The medical community agrees that GERD needs to be well controlled not only because it causes discomfort, diminishing quality of life, but it can lead to more serious conditions including erosion, bleeding and, in some cases, cancer.
In the United States, the current prevalence of GERD is estimated to be 15% of the adult population and in European countries the prevalence varies between 10% and 25%. The incidence of nocturnal GERD (i.e. GERD symptoms occurring at night) in the overall population is currently reported to be as high as 10%. Obesity, pregnancy, diabetes mellitus and smoking are risk factors for developing GERD.
The market size for GERD drugs, such as antacids and anti-ulcerants, has been estimated to be about $20 billion per year. Proton pump inhibitors (PPI), like Nexium, and histamine H2 antagonists, like Zantac, are the main treatments and are thought to represent 91% of all antacid and anti-ulcerant drug sales. Although acid suppressants have been highly commercially successful, studies indicate that GERD symptoms are not adequately controlled in 20% to 50% of treated patients, especially at night.

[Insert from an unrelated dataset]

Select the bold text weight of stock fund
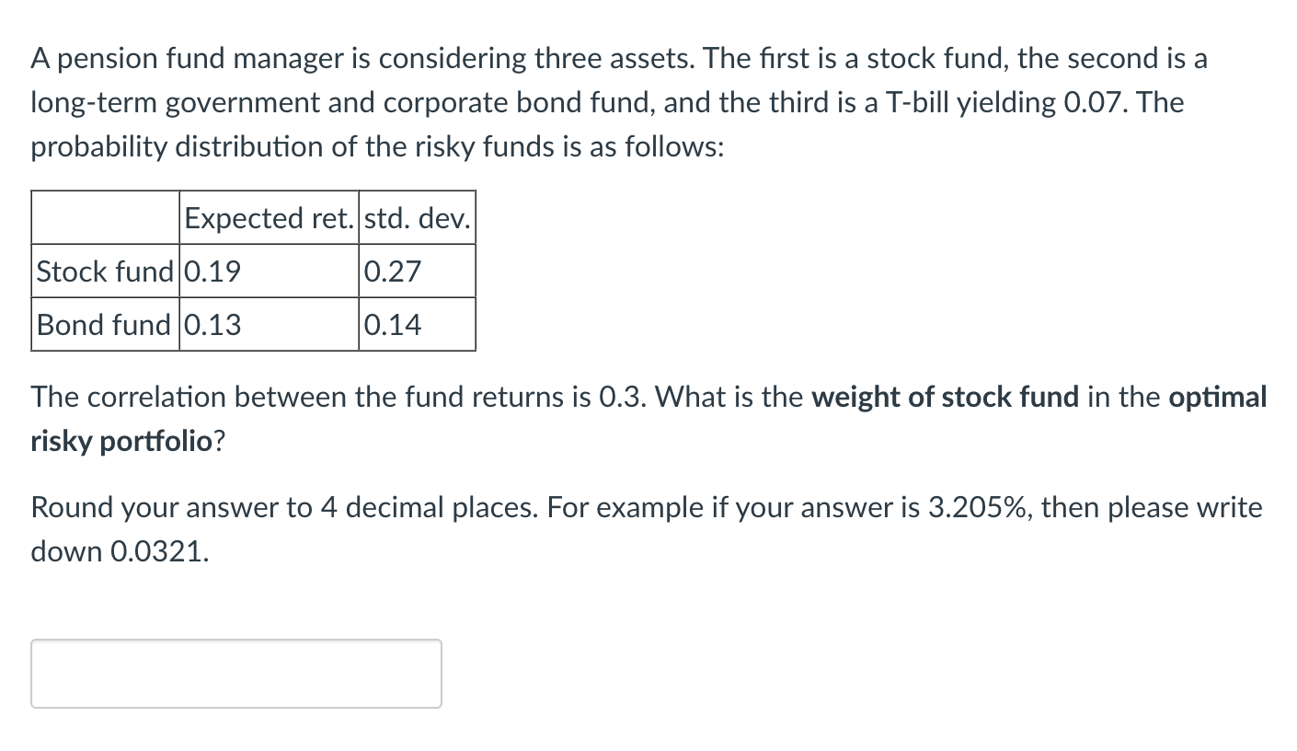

This is not entirely surprising because the fundamental cause of GERD is not gastric acid overproduction but a dysfunction of the muscle at the bottom of the esophagus, known as the lower esophageal sphincter. Acid suppressant drugs, although effective at reducing symptoms for many patients, do not have any effect on the lower esophageal sphincter and do not prevent reflux from occurring; they merely render the refluxed material less acidic. As symptoms and damage to the esophagus can also be caused by nonacidic reflux, patients may still suffer from GERD – and the associated health risks – despite optimal doses of acid suppressing medication.
A drug which acts on the function of the lower esophageal sphincter to prevent inappropriate reflux, would provide a physiological answer to the problem of GERD.